* **Information**
↓

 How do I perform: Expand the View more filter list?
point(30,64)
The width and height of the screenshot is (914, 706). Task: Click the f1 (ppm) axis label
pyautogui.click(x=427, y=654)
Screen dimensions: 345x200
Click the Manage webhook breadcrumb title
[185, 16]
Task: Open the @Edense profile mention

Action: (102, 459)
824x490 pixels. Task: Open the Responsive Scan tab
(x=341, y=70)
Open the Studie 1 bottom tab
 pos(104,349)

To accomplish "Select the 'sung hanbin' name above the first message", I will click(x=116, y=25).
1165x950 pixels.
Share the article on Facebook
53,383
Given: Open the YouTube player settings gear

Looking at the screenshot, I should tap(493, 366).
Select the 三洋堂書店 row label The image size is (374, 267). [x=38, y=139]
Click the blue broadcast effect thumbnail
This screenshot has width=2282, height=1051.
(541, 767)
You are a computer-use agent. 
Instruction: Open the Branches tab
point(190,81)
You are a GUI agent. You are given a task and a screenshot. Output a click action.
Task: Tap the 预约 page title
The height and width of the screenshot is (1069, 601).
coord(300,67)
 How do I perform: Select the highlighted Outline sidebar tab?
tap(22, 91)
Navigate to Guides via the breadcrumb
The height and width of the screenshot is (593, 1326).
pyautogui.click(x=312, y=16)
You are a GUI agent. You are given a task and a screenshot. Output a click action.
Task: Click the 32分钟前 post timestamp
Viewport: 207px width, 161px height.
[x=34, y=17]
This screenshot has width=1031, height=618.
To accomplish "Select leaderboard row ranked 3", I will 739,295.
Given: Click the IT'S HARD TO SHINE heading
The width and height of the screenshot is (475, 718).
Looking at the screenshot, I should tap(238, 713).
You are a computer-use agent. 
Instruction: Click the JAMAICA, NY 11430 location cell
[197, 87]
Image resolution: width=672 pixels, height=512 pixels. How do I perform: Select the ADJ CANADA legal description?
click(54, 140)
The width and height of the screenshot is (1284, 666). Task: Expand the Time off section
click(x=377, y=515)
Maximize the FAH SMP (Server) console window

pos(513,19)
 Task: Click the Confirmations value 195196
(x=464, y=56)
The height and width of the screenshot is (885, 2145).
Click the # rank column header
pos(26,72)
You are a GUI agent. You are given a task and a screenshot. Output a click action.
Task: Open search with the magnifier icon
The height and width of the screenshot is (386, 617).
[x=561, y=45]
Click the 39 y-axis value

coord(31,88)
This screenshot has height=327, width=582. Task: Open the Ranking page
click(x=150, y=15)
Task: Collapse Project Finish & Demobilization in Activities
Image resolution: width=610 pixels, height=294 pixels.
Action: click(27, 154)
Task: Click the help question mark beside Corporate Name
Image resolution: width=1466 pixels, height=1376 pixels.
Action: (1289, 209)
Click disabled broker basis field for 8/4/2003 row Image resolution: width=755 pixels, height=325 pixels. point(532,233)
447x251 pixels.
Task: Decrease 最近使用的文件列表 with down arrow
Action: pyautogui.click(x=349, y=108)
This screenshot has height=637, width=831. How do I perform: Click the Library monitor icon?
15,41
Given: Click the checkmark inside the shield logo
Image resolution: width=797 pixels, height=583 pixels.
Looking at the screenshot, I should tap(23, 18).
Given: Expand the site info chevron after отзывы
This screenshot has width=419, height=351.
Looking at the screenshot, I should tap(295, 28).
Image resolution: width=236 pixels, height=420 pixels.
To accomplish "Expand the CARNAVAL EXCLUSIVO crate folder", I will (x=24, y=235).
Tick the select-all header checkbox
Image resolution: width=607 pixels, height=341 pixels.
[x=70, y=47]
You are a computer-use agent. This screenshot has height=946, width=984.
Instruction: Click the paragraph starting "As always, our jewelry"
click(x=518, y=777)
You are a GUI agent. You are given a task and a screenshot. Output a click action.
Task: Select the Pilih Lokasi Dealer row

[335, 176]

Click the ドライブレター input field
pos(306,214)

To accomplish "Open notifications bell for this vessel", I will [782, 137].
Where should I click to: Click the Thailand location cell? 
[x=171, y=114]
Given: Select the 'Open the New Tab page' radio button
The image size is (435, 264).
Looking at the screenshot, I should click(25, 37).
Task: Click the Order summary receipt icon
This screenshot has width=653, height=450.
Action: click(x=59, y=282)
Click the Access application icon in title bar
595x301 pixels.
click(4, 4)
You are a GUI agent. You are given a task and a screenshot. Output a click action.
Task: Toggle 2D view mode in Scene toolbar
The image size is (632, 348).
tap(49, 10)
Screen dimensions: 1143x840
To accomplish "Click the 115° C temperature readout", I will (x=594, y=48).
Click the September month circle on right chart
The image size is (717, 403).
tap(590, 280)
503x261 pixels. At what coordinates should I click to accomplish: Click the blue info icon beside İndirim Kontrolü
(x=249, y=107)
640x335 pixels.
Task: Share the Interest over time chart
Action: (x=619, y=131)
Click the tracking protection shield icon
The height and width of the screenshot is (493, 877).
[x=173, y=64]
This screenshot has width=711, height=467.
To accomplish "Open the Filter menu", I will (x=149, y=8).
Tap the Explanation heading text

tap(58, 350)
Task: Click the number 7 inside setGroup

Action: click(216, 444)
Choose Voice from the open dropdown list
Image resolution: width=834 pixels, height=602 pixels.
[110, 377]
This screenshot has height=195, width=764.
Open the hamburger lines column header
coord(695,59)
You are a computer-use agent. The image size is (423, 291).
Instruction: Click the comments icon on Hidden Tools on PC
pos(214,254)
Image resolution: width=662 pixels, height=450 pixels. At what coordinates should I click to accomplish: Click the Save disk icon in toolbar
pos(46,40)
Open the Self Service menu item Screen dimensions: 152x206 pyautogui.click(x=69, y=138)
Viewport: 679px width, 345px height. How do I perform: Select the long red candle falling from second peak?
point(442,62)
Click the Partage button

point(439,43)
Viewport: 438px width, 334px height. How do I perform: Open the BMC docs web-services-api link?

↑

* **About this exercise**
The assignment is to restate, word for word, each line from the one containing "You are a computer-use agent. The" through the final line of the material above.

* **Response**
You are a computer-use agent. The image size is (423, 291).
Instruction: Click the comments icon on Hidden Tools on PC
pos(214,254)
Image resolution: width=662 pixels, height=450 pixels. At what coordinates should I click to accomplish: Click the Save disk icon in toolbar
pos(46,40)
Open the Self Service menu item Screen dimensions: 152x206 pyautogui.click(x=69, y=138)
Viewport: 679px width, 345px height. How do I perform: Select the long red candle falling from second peak?
point(442,62)
Click the Partage button

point(439,43)
Viewport: 438px width, 334px height. How do I perform: Open the BMC docs web-services-api link?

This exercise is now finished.